My ex broke my heart. She left me after 17 years and 2 children. It’s not that she left me it’s for whom she did. She left me for a felon in prison on the opposite side of the country. Love after lock up shit. I was told he’s not a bad person even with 12 felonies and 24 charges ranging from violent crimes, gun charges and drugs. I’ve never felt so alone and suicidal in my life. I tried everything to get her back nothing worked. She was dating him and sleeping with me for two months. I still love her and will take her back. I went into a dark place and emailed him every conversation we had about finally getting married getting a house together and possibly having another baby. I feel like my life is over and I have nothing else to give. I’ve lost 30 pounds in two months I constantly feel like shit my mental state isn’t what it used to be. I’m broken!

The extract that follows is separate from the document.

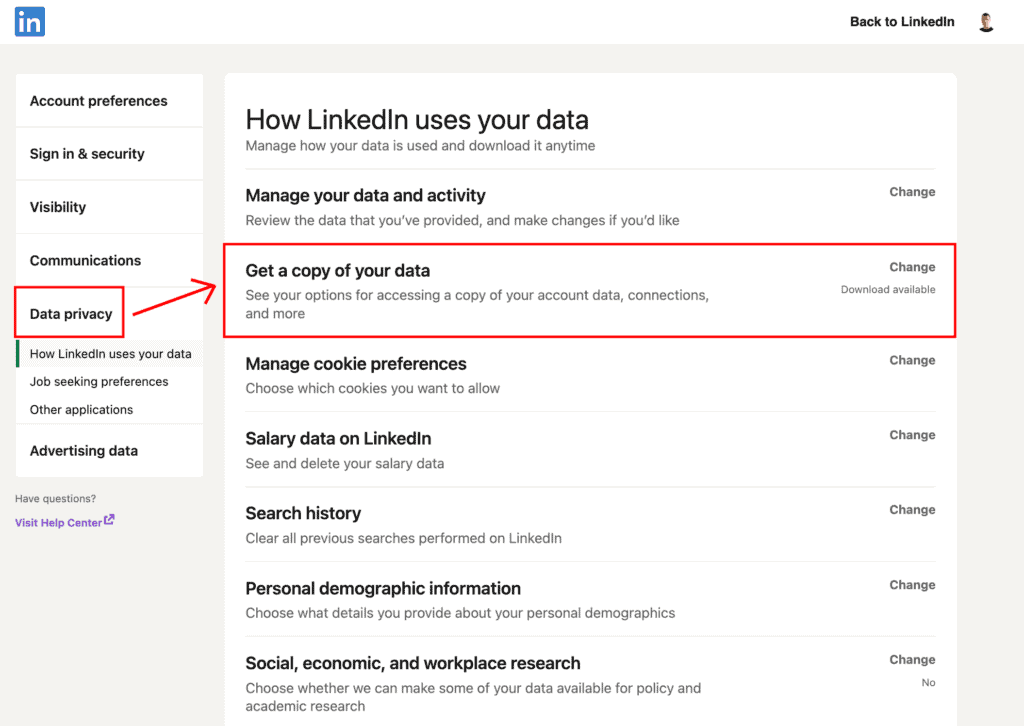Screen dimensions: 1024x726
Task: Open the profile avatar menu
Action: point(986,22)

I’m really sorry… you don’t deserve that. Nobody does.
I kinda do though. I wasn’t always the best to her. We had a violent relationship where we both mentally and physically abused one another. She had a fucked up childhood that made her that way and I was also blamed for her trauma compared to her father last night. She will not speak to me and blocked me on everything. So have my children.
No you don’t. It doesn’t matter what happened, you don’t deserve this.

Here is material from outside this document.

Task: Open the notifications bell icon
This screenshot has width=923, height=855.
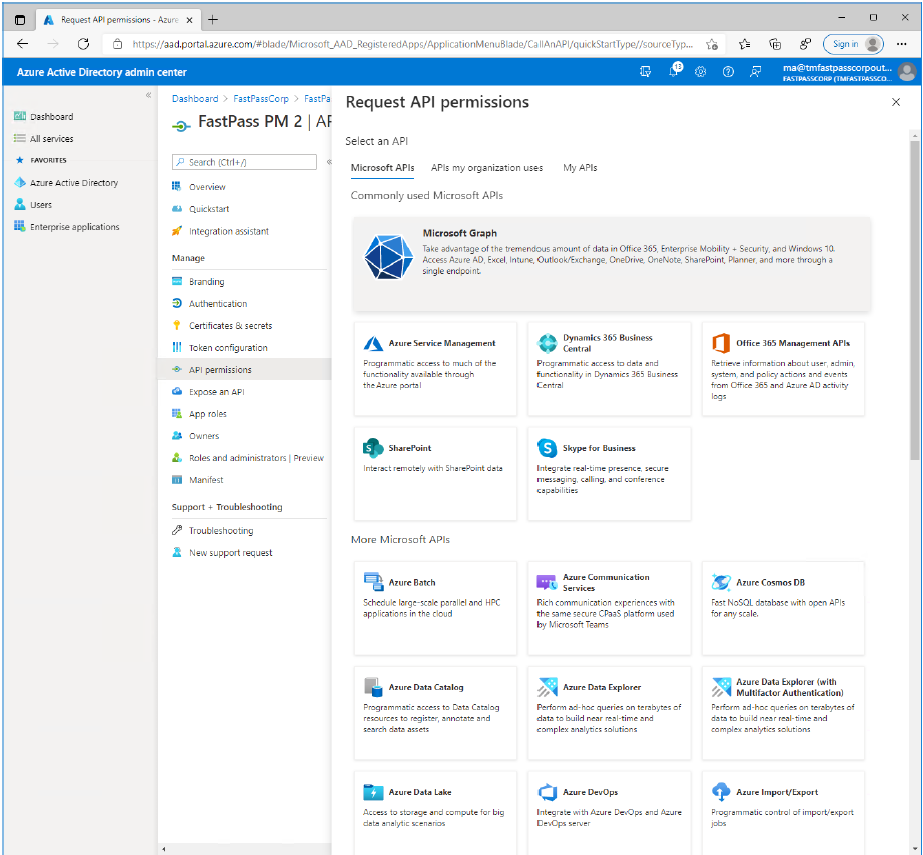Action: (673, 71)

People do bad things and karma is here throwing it in my face.
Maybe it is, maybe it isn’t. But you still don’t deserve this. Get your mind out of that mental state.

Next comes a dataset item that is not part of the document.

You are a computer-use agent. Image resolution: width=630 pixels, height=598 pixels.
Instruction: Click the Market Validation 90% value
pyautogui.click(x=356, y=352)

What don’t I deserve? I made someone fall out of love with me. My children hate me my son hasn’t talked to me for months. My daughter stopped talking to me and called me a fucking piece of shit last night. I ruined everything I love.
I know everything will be somewhat alright eventually. Just time will tell.
I’m sorry… I don’t know what to answer to that…
Exactly.
I hope everything is going to get better for you… I really wish you the best and keep your head up.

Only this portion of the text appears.